Supplier Due Diligence Checklist
Use this before payment or onboarding.
Export agent
A buyer checklist for transactions where a Chinese factory or seller uses an export agent.
An export agent can be legitimate. It still changes the transaction file.
Some Chinese factories cannot export directly or prefer to use a trading company. That can work. The buyer needs to know whether the export agent only handles customs documents or also issues the invoice, receives funds, signs the contract, and carries responsibility for the goods.
A practical file should name the legal entity, show the documents compared, and record the person who gave each answer. Keep the contract draft, invoice, bank instruction, supplier emails, screenshots, and any revised document in one folder. If a document changes, keep the old version. That is often where the risk pattern appears.
The file should also explain the business decision. A buyer may accept a small inconsistency for a low-value sample order and reject the same inconsistency for a large deposit. Write down the exposure, the unresolved point, and the safeguard used.
If the export agent receives money but the factory controls quality, write that structure into the file before payment. Unclear responsibility becomes expensive when the order fails.
A useful result does not need dramatic language. It should tell procurement and finance whether to proceed, pause, request documents, change payment terms, or escalate to counsel.
The review depth should match the money at risk. For a small sample, the buyer may only need identity, payment route, and basic document consistency. For a tooling deposit, repeat order, private-label product, or long-term supplier relationship, the buyer should add ownership context, public-risk records, production-site evidence, and a written supplier explanation for any mismatch.
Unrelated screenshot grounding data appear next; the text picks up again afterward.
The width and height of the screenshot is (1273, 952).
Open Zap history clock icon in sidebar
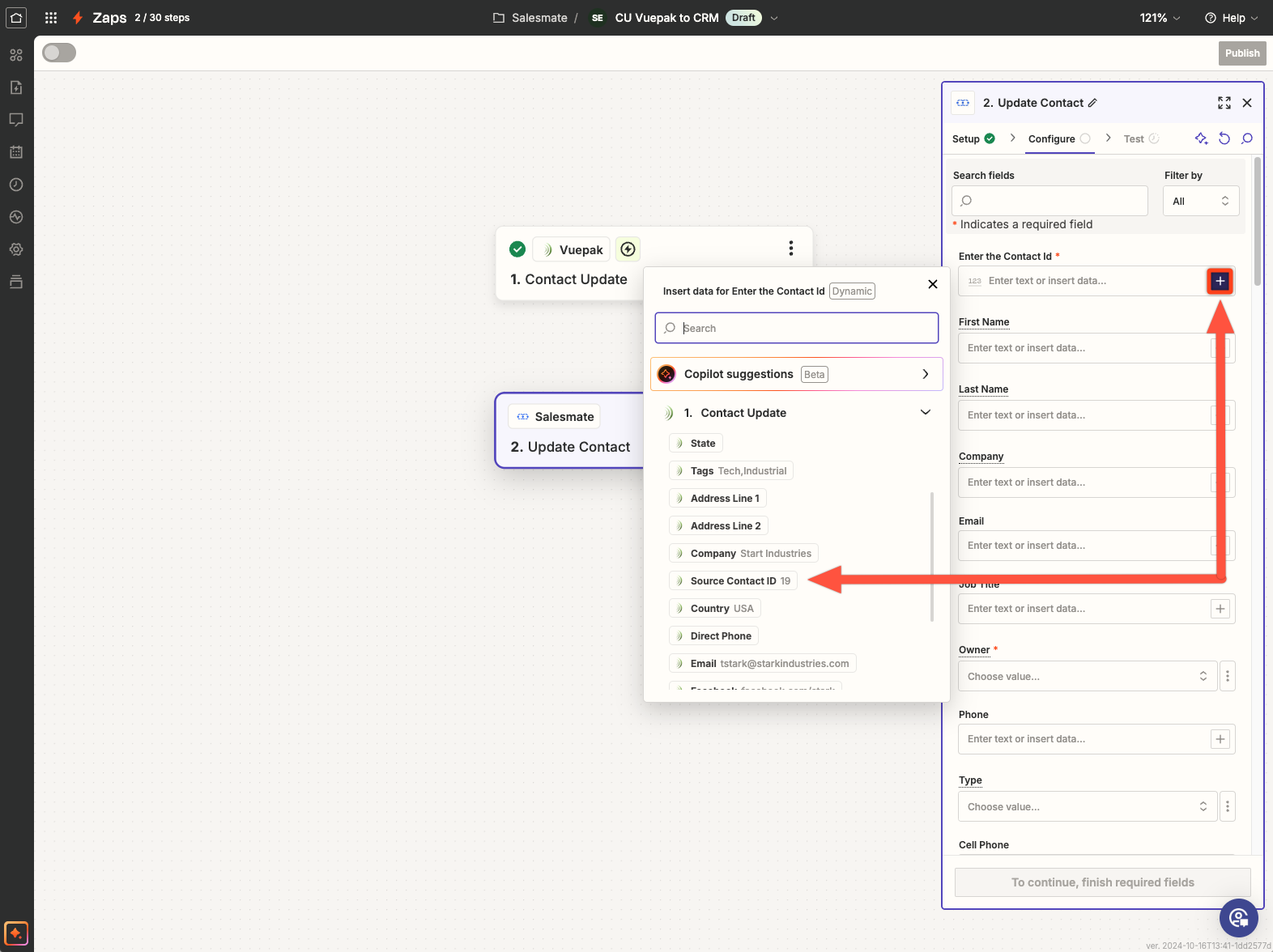pos(16,185)
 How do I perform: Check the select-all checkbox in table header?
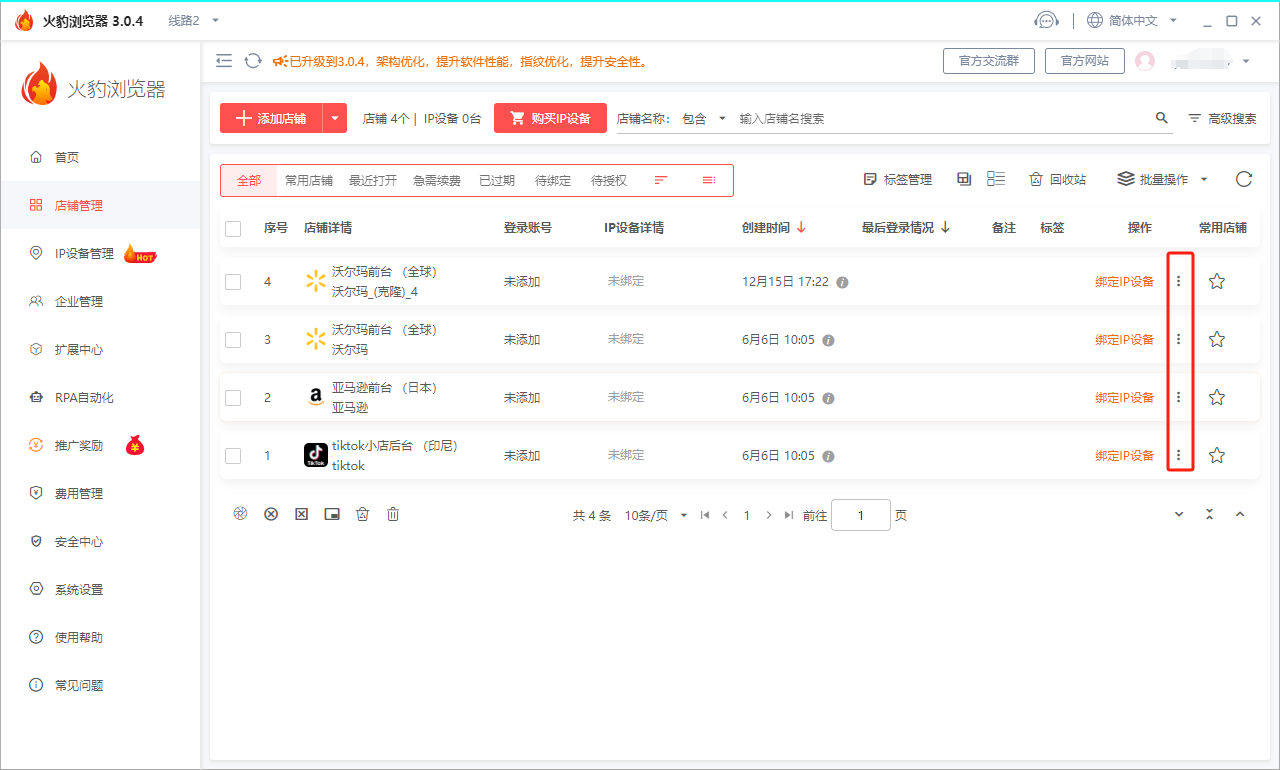(233, 228)
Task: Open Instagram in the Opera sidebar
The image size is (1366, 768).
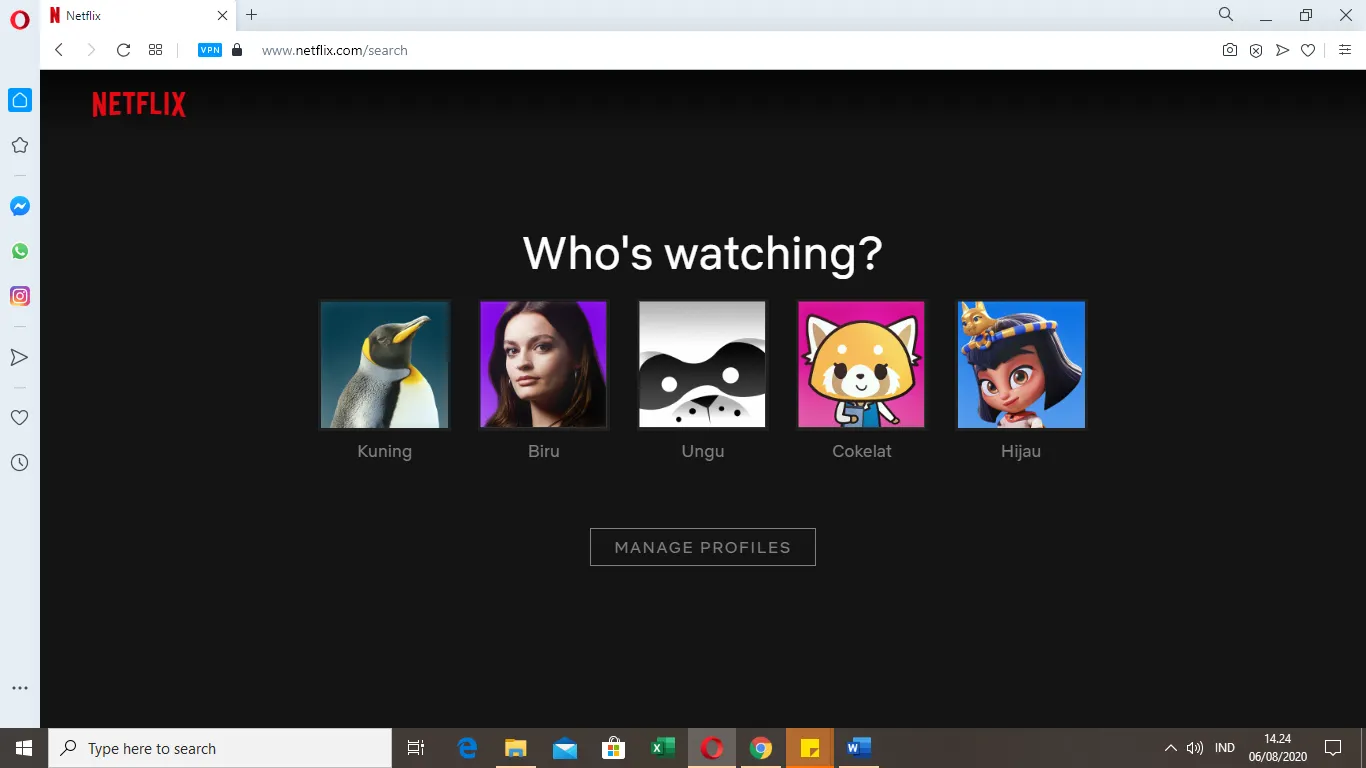Action: tap(20, 296)
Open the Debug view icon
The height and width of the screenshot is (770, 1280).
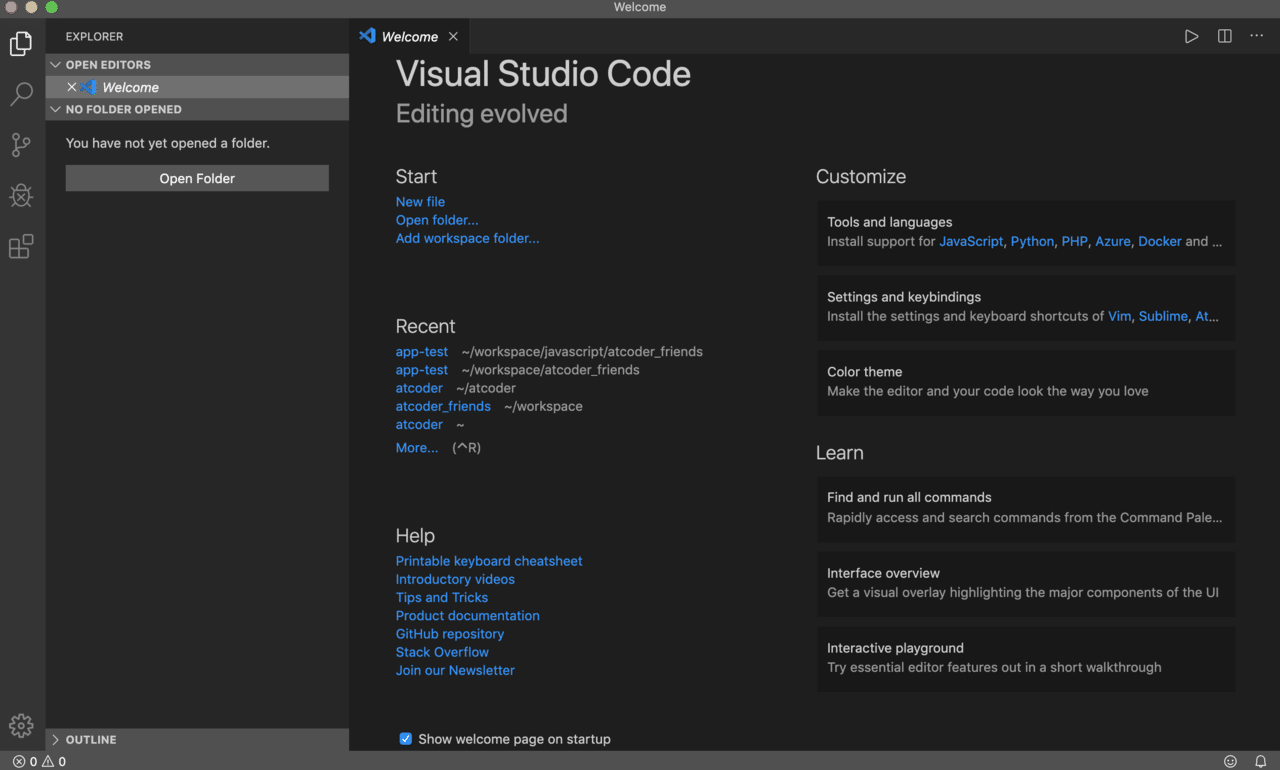click(21, 196)
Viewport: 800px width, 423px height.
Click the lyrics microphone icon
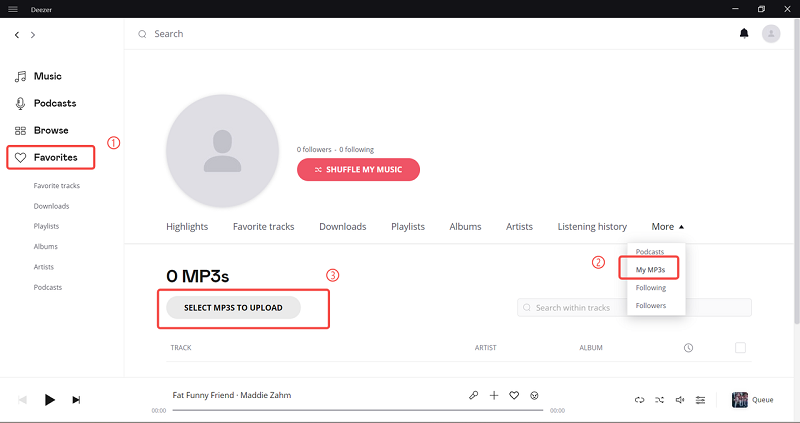(473, 396)
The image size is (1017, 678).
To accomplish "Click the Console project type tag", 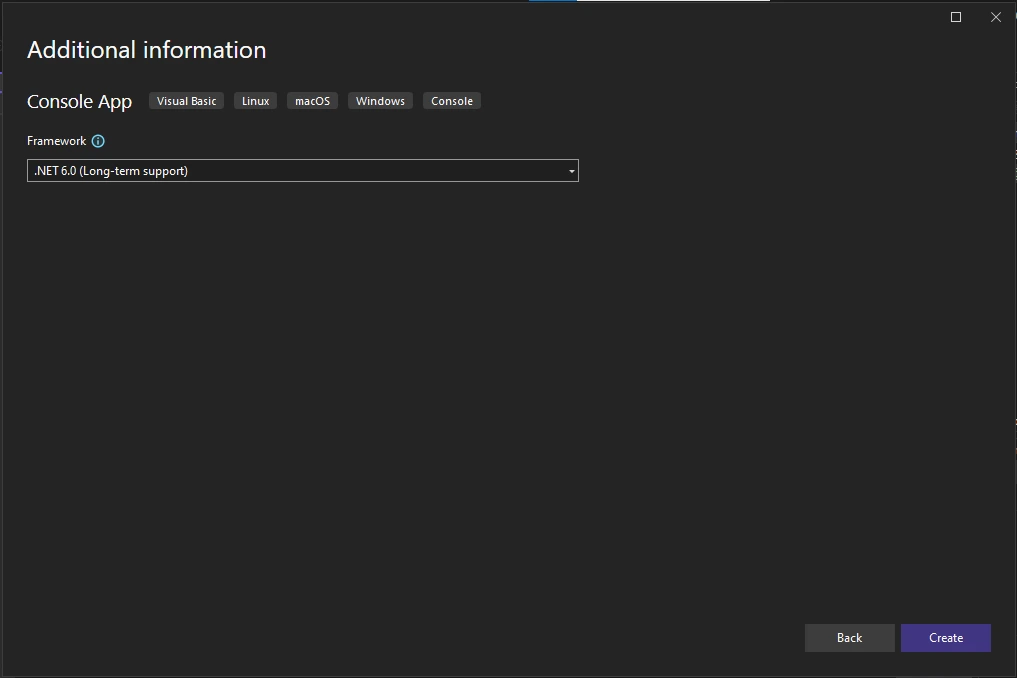I will (x=451, y=101).
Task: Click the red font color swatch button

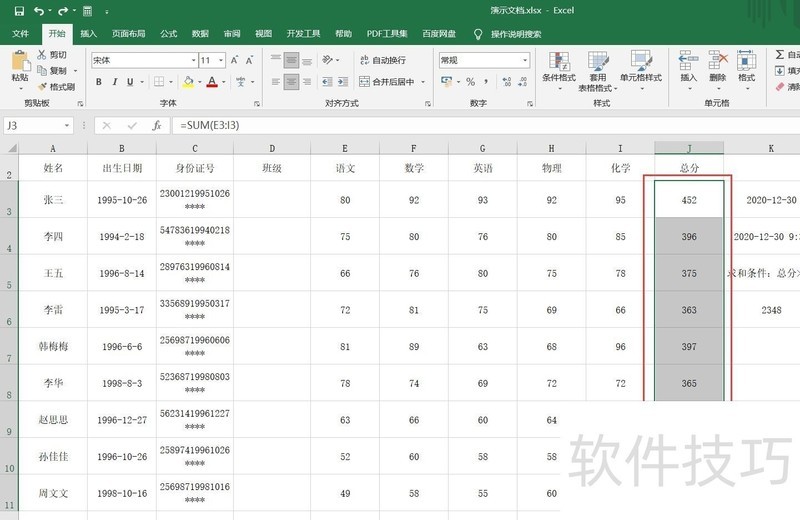Action: 211,82
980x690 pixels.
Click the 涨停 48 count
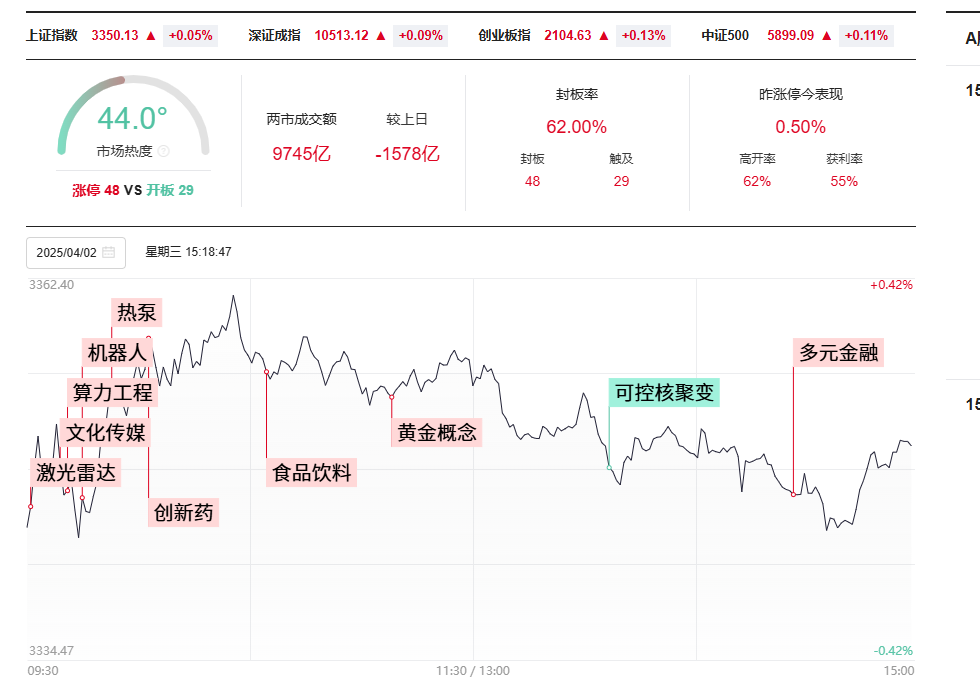pos(96,190)
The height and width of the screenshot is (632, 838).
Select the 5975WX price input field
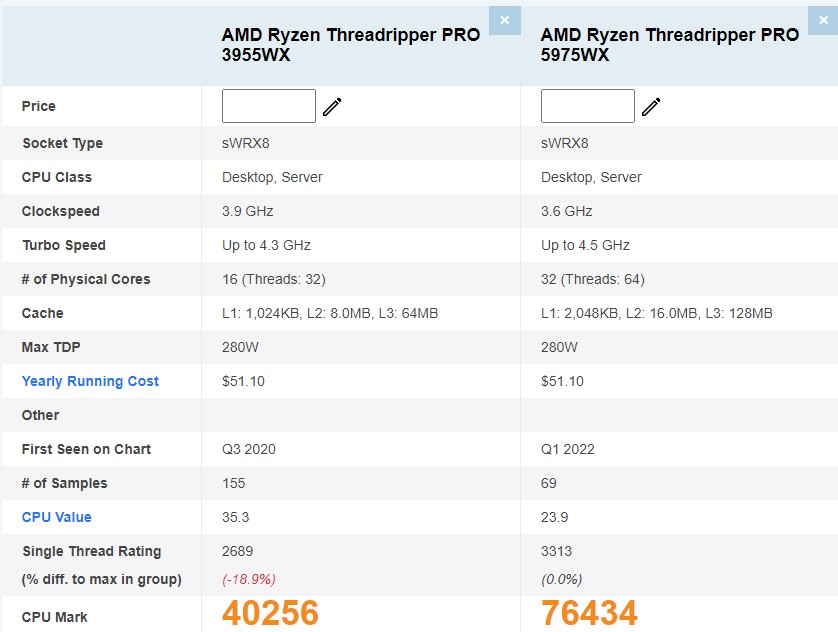pos(587,106)
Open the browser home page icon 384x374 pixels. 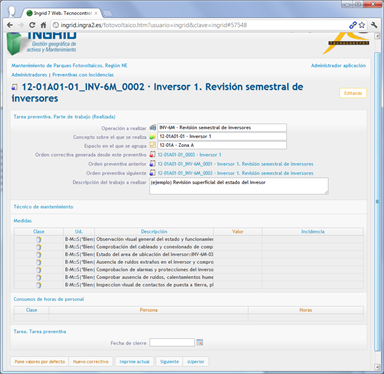pyautogui.click(x=43, y=25)
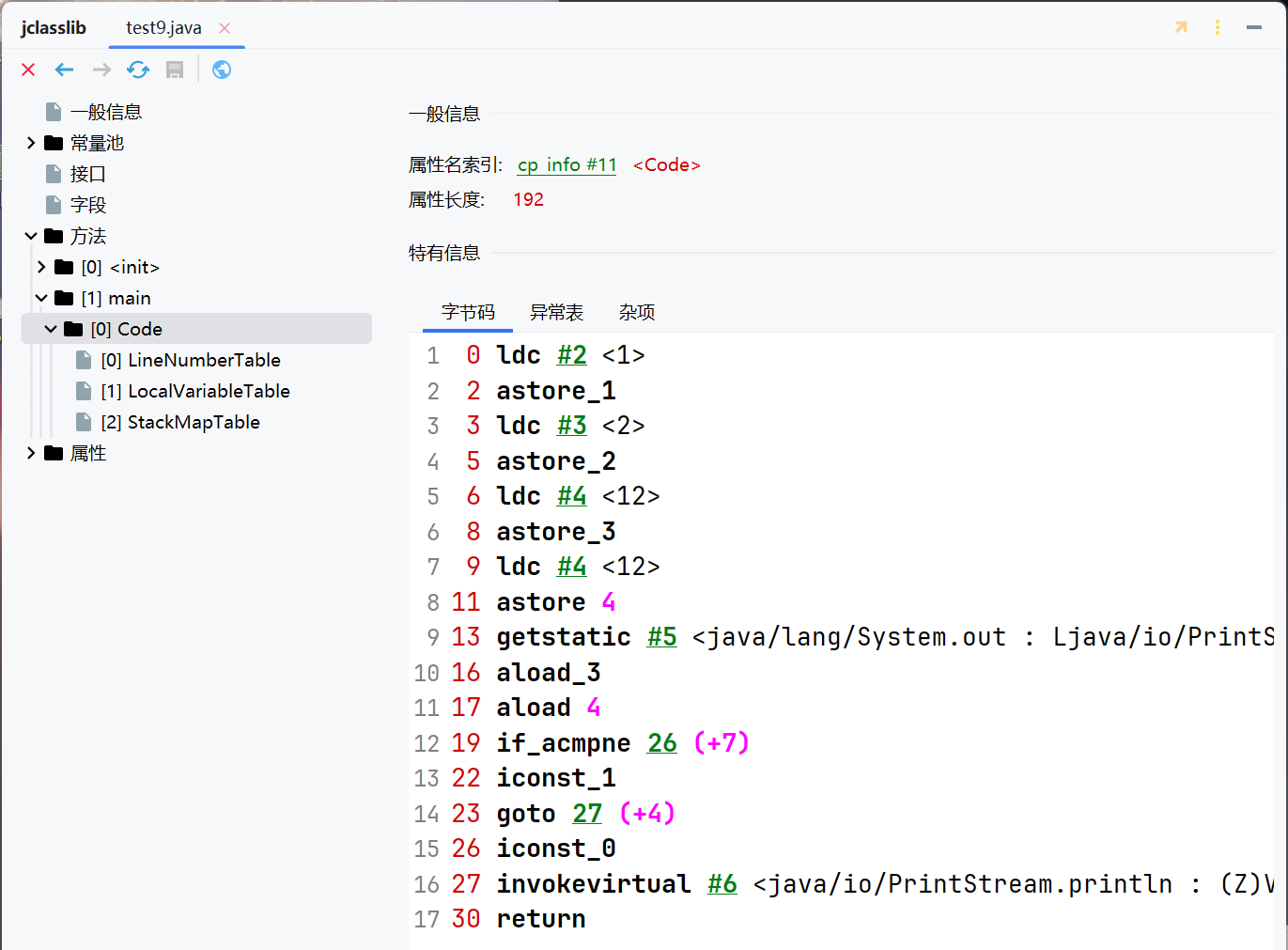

Do not let the supplier's urgency decide the depth. The buyer should decide before payment which unanswered questions are acceptable and which questions block approval.
Escalate when the supplier avoids legal names, refuses to explain a payment route, changes the contracting party late, or asks the buyer to accept a document that does not match the transaction. Escalation means the buyer needs a more senior decision before money or commitment moves.
This page is buyer-side orientation. It does not provide legal, customs, sanctions, or financial advice.
Start with the Chinese legal entity, then compare it with the contract, invoice, payment route, website, and supplier explanation.
No. It shows the buyer needs stronger evidence before payment, onboarding, or escalation.
Record what matched, what conflicted, what remains unsupported, and what action the buyer approved.
Use this before payment or onboarding.
Keep a record finance can review.
Choose the right depth for the decision.
For this topic, keep the review tied to the actual order rather than a general supplier profile. In the case of China export agent risk checklist for buyers, the buyer should write down the exact decision it needs to make: whether to pay, sign, ship samples, accept a document, or escalate the file for management approval.
The buyer should separate the selling party from the party that controls production, quality, export documents, and after-sales support. A trading company, export agent, subcontractor, and factory can all be legitimate, but the buyer needs to know which one carries each obligation before payment.
Ask for a written role map if the records point to several companies. The map should name the legal seller, production site, exporter of record, certificate holder, and payment beneficiary. That record reduces confusion when the buyer later checks defects, shipping delays, customs questions, or warranty claims.
A short closing note should name the next action and the person responsible for it. Without that note, the same question often returns during balance payment, shipment release, or a later dispute, when the buyer has less room to ask for documents.
Buyers should also keep the rejected path visible. If the supplier could not explain a record, refused to identify the right company, or sent a document that did not match the order, write that fact into the file. A rejected explanation can matter as much as an accepted document because it shows how the buyer controlled the decision.